I want to freeze selected parameters of an existing Pytorch model, I used the torch fx symbolic tracer to capture the model after its creation and replace the layer that contains the selected parameters to be frozen, with a custom layer,
import torch
import torch.nn as nn
import torch.nn.functional as F
import copy
import torch.fx
from torch import optim
from tqdm import tqdm
class MyLinear(nn.Module):
def __init__(self,bias,params, split_index):
super().__init__()
self.register_buffer("frozen_weight",params[0:split_index])
self.weight = nn.Parameter(params[split_index:])

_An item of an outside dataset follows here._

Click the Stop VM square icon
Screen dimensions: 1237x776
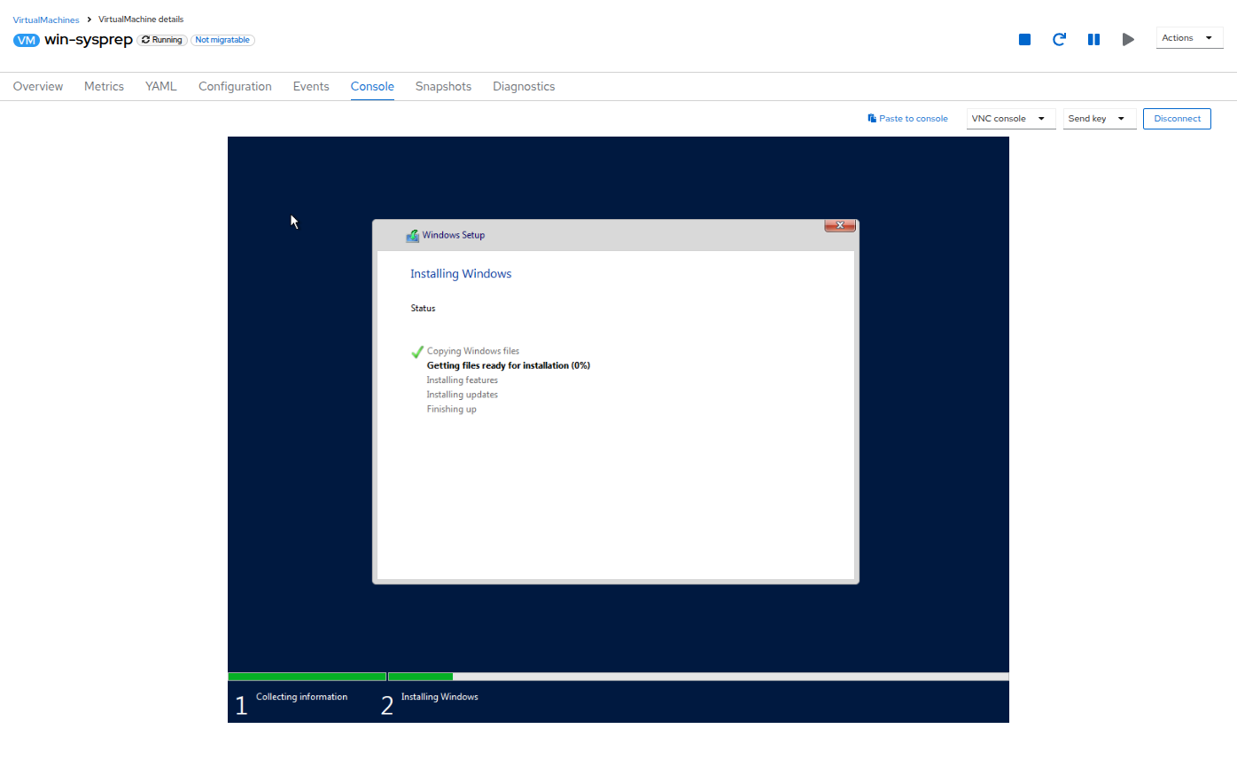coord(1024,39)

# do the same with the bias if needed
if bias is not None:
self.bias = bias
else:
self.register_parameter("bias", None)
def forward(self, x):
weight = torch.cat((self.frozen_weight,self.weight), dim=0)
out = F.linear(x, weight, self.bias)
return out
class NN(nn.Module):
def __init__(self,input_size,output_size):
super(NN, self).__init__()
self.linear1=nn.Linear(input_size, 3)
self.linear2=nn.Linear(3, 3)
self.linear3=nn.Linear(3, 2)
self.linear4=nn.Linear(2, output_size)
def forward(self, x):
x = self.linear1(x)
x = nn.functional.relu(x)
x = self.linear2(x)
x = nn.functional.relu(x)
x = self.linear3(x)
x = nn.functional.relu(x)
x = self.linear4(x)
return x
def _parent_name(target):
"""
Splits a qualname into parent path and last atom.

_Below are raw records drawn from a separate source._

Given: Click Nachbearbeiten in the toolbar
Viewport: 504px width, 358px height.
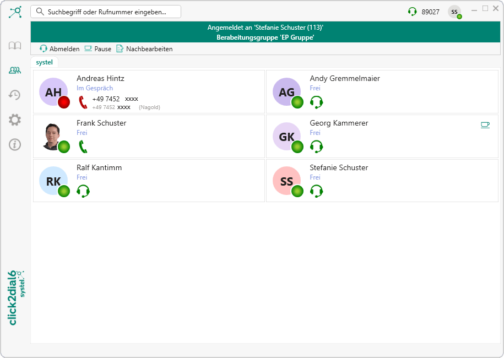Looking at the screenshot, I should click(144, 49).
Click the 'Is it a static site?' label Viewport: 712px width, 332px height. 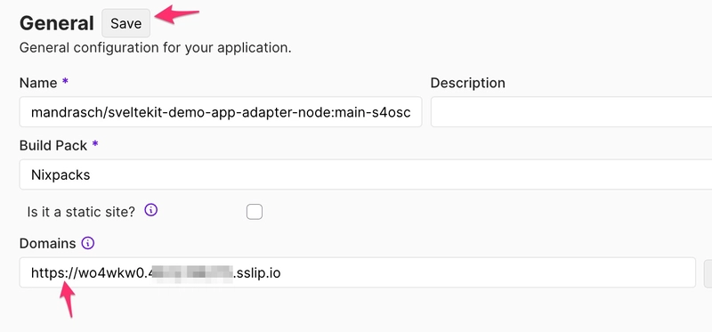pos(81,212)
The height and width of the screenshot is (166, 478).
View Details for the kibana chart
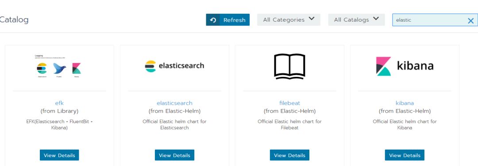[405, 155]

For example, `foo.bar.baz` -> (`foo.bar`, `baz`)
"""
*parent, name = target.rsplit('.', 1)
return parent[0] if parent else '', name
def replace_node_module(node, modules, new_module):
assert(isinstance(node.target, str))
parent_name, name = _parent_name(node.target)
modules[node.target] = new_module
setattr(modules[parent_name], name, new_module)
def matches_module_name(name, node):
if not isinstance(node, torch.fx.Node):
return False
if node.op != 'call_module':
return False
if not isinstance(node.target, str):
return False
else:
if name in node.target:
return True
return False
def freeze(model,list_of_indexes):
traced = torch.fx.symbolic_trace(model)
modules = dict(traced.named_modules())
name = "linear"
idx = 0
new_graph = copy.deepcopy(traced.graph)
for node in traced.graph.nodes:
if matches_module_name(name, node):
replace_index = list_of_indexes[idx]
if not replace_index:
idx += 1
continue
idx += 1
ref = modules[node.target]
lin = MyLinear(ref.bias,ref.weight,replace_index)
replace_node_module(node, modules, lin)
node.replace_all_uses_with(lin)
new_graph.erase_node(node)
new_traced = torch.fx.GraphModule(traced, new_graph)
return new_traced
def forwardprop_and_backprop(model,data):
# define loss function
criterion = nn.CrossEntropyLoss()
# define optimizer
optimizer = optim.SGD(model.parameters(), lr=0.1, momentum=0.9)
optimizer.zero_grad()
output=model(data)
loss = criterion(torch.squeeze(output), torch.randn(20).float())
loss.backward()
optimizer.step()
I tested to see if training(just one forward and backward pass) the model with frozen weights with a large “for” loop saves computation time compared to training the original model(with unfrozen weights)
data=torch.randn(20,2)
list_of_indexes=[1, 2, 1, None]
original_model=NN(2,1)
model_with_freeze=freeze(original_model,list_of_indexes)
#Test1
for epoch in tqdm(range(100000)):
forwardprop_and_backprop(original_model,data)
#Test2
for epoch in tqdm(range(100000)):
forwardprop_and_backprop(model_with_freeze,data)
I assumed the network with frozen weights would be faster to train because there are fewer parameters to tune. However, this is the opposite. The frozen network takes 1min36 while the unfrozen takes 1min28. Why would this be?
Thanks